● **Task requirements**
(1) According to the article on the mental health parity rule, which health plans did the loophole in the 2008 act exclude from parity standards?
(2) Carry on the article about the new mental health parity rule from its last sentence.

The Biden administration has finalized new requirements for health plans to strengthen mental health parity laws for 175 million Americans.
Payers and employer-sponsored plans have been required to cover mental health and substance use benefits the same as they would for medical benefits under the Mental Health Parity and Addiction Equity Act of 2008. Though the law was further strengthened in 2020, mental healthcare access is still fragmented and difficult to access nationwide.
The new rule, introduced in July 2023, will require plans to analyze the outcomes of their mental health coverage policies, including network size, out-of-network payment policies and prior authorization requirements. The new rule clarifies that plans cannot have more restrictive prior authorization standards or narrower networks for mental health services.
The administration is also closing a loophole in the 2008 act that excluded non-federal government health plans from parity standards. Parts of the new policy go into effect in 2025, and others in 2026.
The insurance industry has pushed back against the rule change, with AHIP saying it will "not achieve the goals of increasing access to mental health care or substance use disorder treatment."

● **Provided data**

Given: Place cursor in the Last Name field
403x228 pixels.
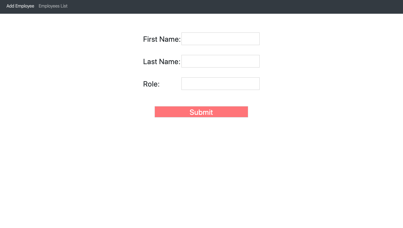Looking at the screenshot, I should pos(220,61).
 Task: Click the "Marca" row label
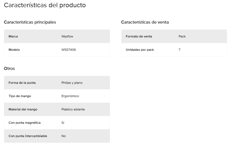(13, 36)
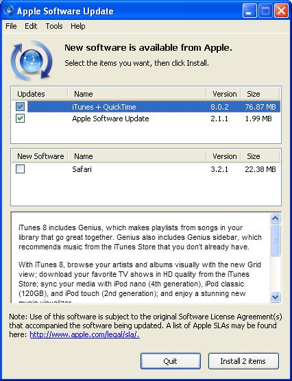This screenshot has width=292, height=381.
Task: Uncheck the Apple Software Update checkbox
Action: (20, 119)
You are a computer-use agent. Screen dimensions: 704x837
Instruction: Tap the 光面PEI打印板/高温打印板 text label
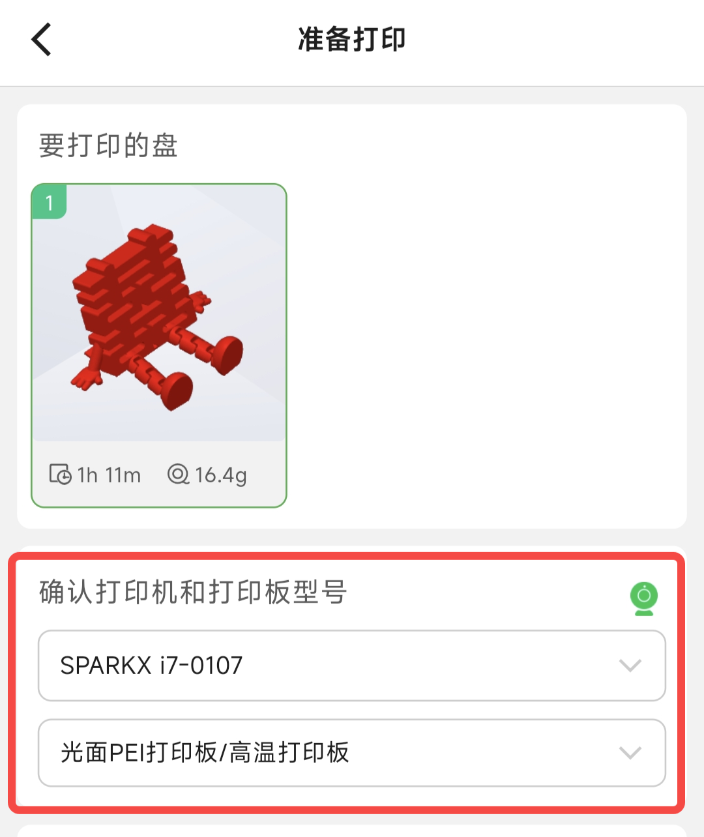point(205,753)
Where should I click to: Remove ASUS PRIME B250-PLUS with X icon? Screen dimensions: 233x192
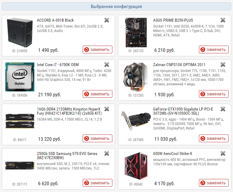(223, 20)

● **Answers to the problems**
(1) Non-federal government health plans.

(2)
"AHIP recognizes there is a necessary role for demonstrating parity, but cautions against an inefficient, vague, and excessive approach that prioritizes analyses of health care coverage over access to health care itself," the trade group wrote.
The Blue Cross Blue Shield Association said the rule could lead to an increase in care that is not clinically recommended.
"This rule could push us in the wrong direction by forcing health plans to remove important protections that ensure patients are receiving safe, medically necessary, effective care. We'll continue to work with our partners, the administration and Congress to improve both access and quality for Americans," David Merritt, senior vice president of policy and advocacy of the BCBSA, said.